## Work to be completed
Please list every country named in the page extract on the cost of net oil imports below.

## Page extract
═══
Page added on August 13, 2005
An Email Today from Lehyina says:
what I want to talk about is my simple observation about the relative cost of net oil imports on the USA economy, which may help to explain why the current level of oil prices does not yet seem to have had excessively painful economic consequences (unless of course you are a trucker, or you happen to live in Zimbabwe, or Philippines etc).
This subject is easier to explain with the attached charts than with just words or a table.
The absolute cost of net oil imports is (Total Oil Consumption – Total Domestic Oil Production) x average net oil import price.
The relative cost is the absolute cost divided by GDP.
Excel SpreadSheet
From the email:
I have wanted to somehow share the charts in the attached excel worksheet for discussion but haven’t been able to work out how to do it.
So often we see remarks in the media of the sort “oil prices are high now but not as high in real terms as in 1980″ or “despite current oil prices the effect on inflation and/or the economy is not very noticeable”.
In the case of inflation there is one recent, very good example of why the inflationary effects of high oil prices are slow to materialise – its because the poor truckers have had to absorb the pain for everyone else.
However, what I want to talk about is my simple observation about the relative cost of net oil imports on the USA economy, which may help to explain why the current level of oil prices does not yet seem to have had excessively painful economic consequences (unless of course you are a trucker, or you happen to live in Zimbabwe, or Philippines etc).
═══
## Rows
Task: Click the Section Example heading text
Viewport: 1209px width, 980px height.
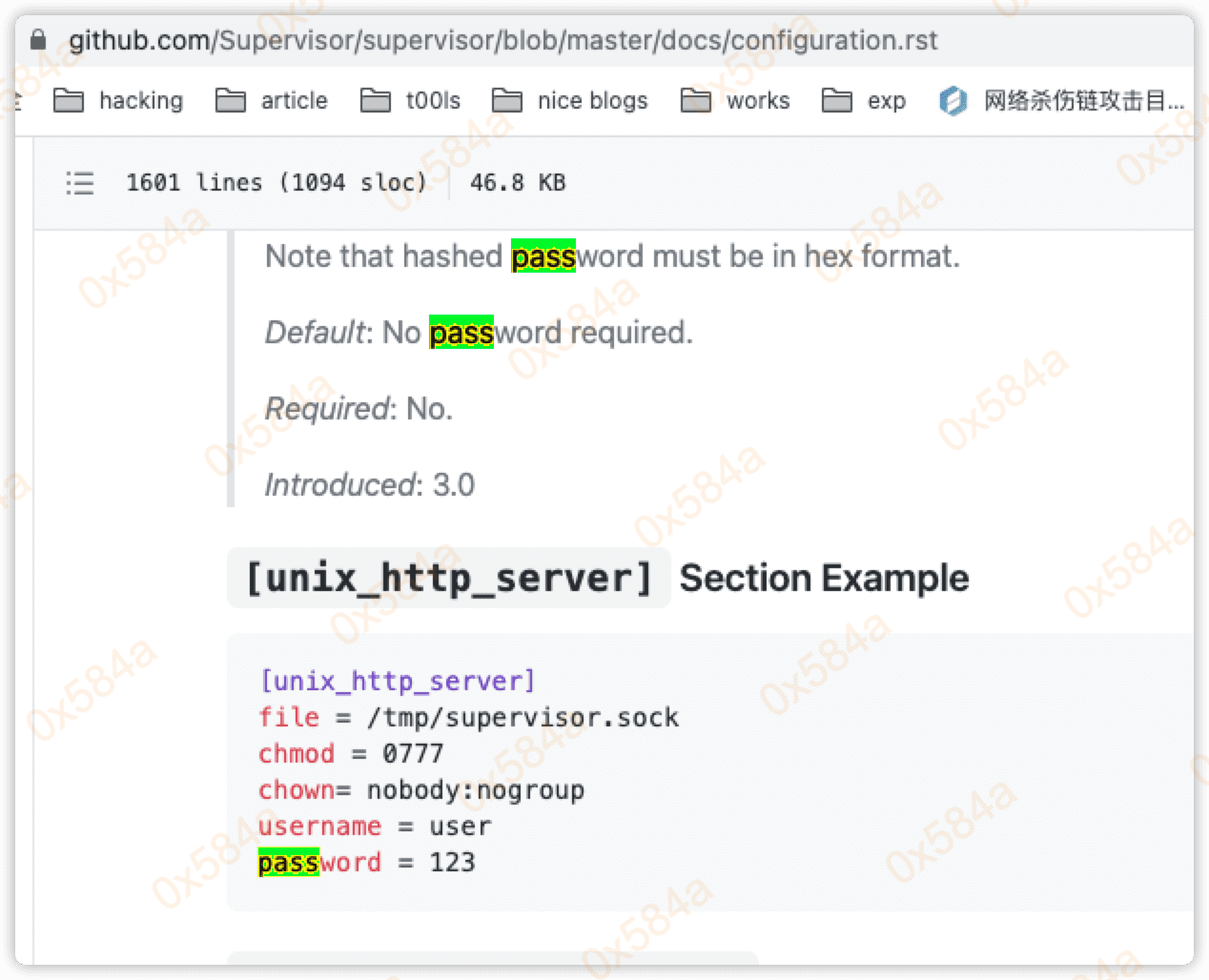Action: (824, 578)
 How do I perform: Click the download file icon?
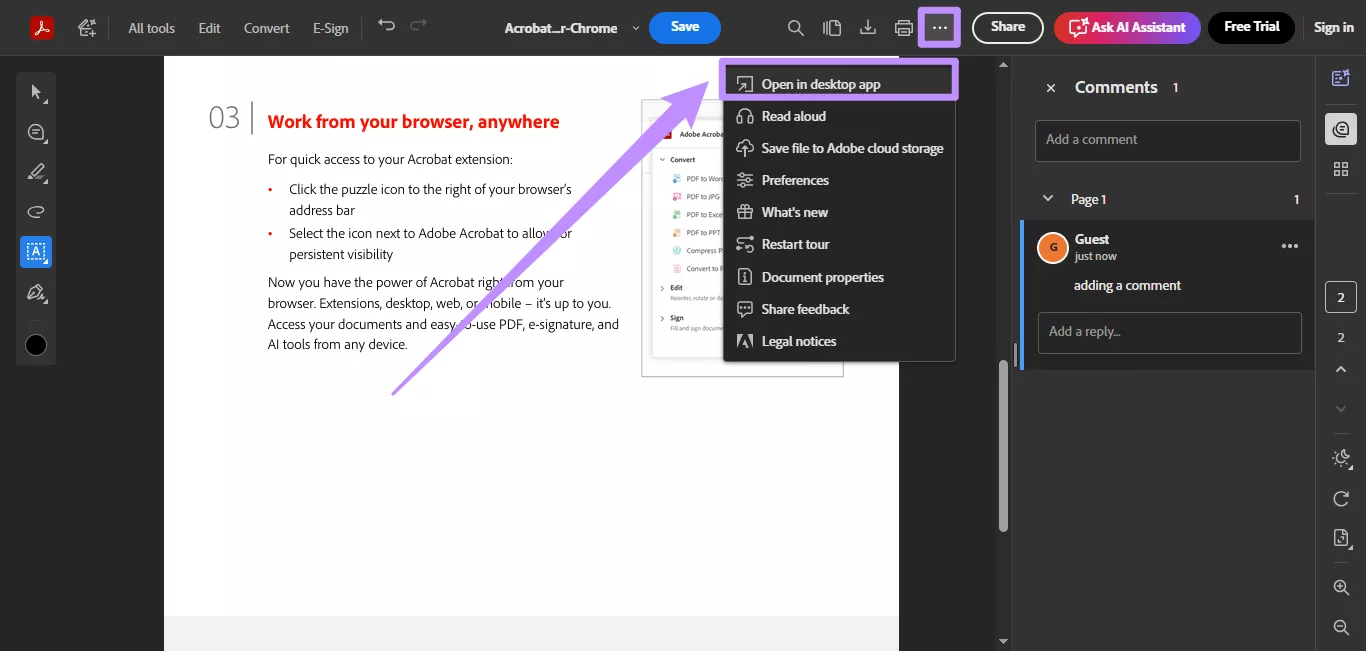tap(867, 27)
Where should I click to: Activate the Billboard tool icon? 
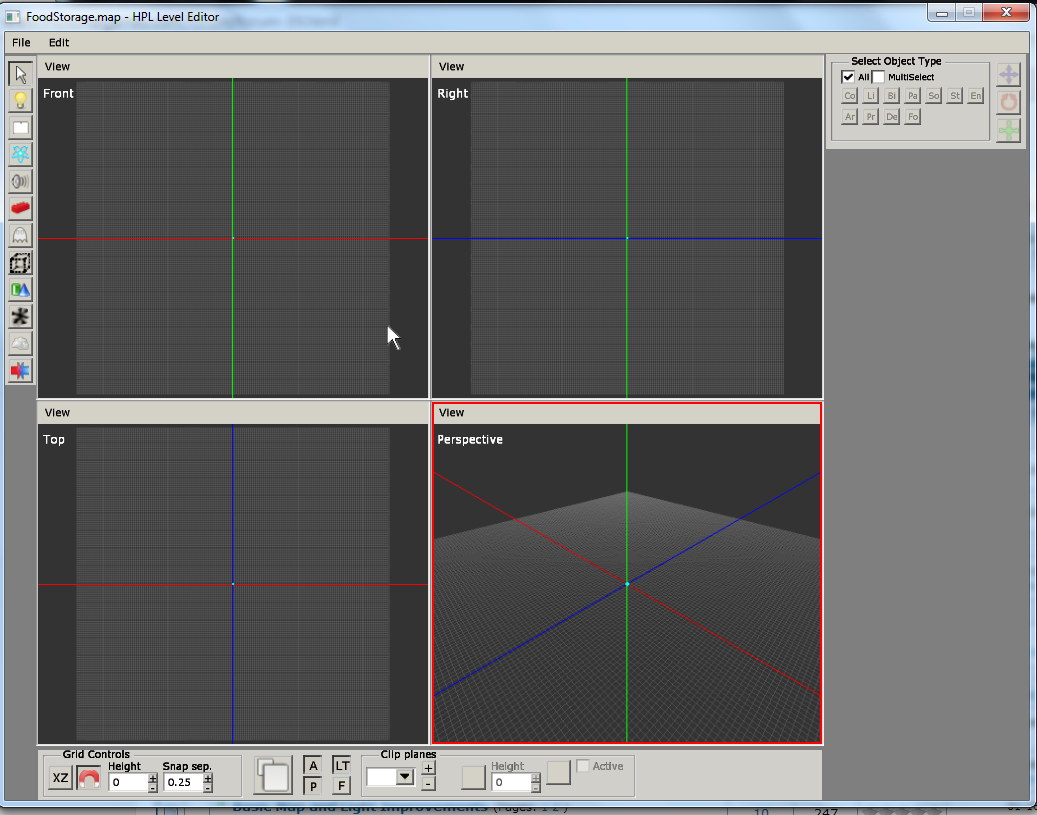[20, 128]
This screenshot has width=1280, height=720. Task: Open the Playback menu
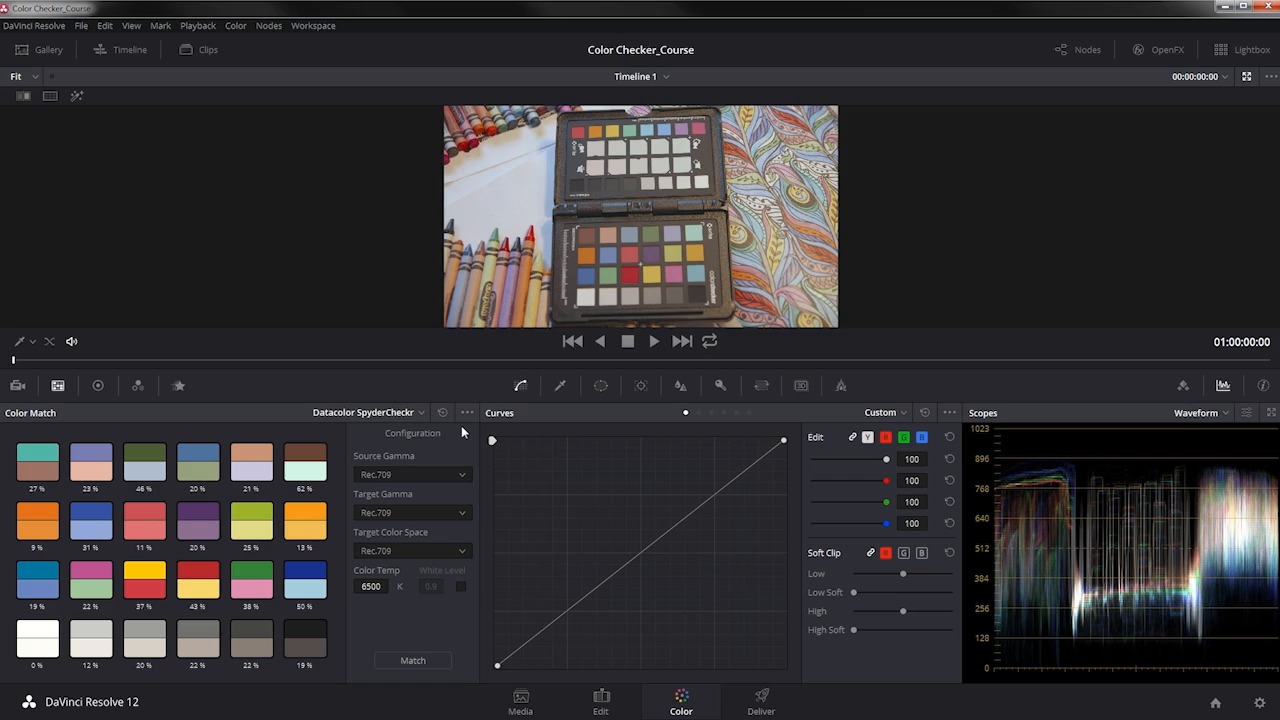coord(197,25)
═══
## Solution for this task
USA, Zimbabwe, Philippines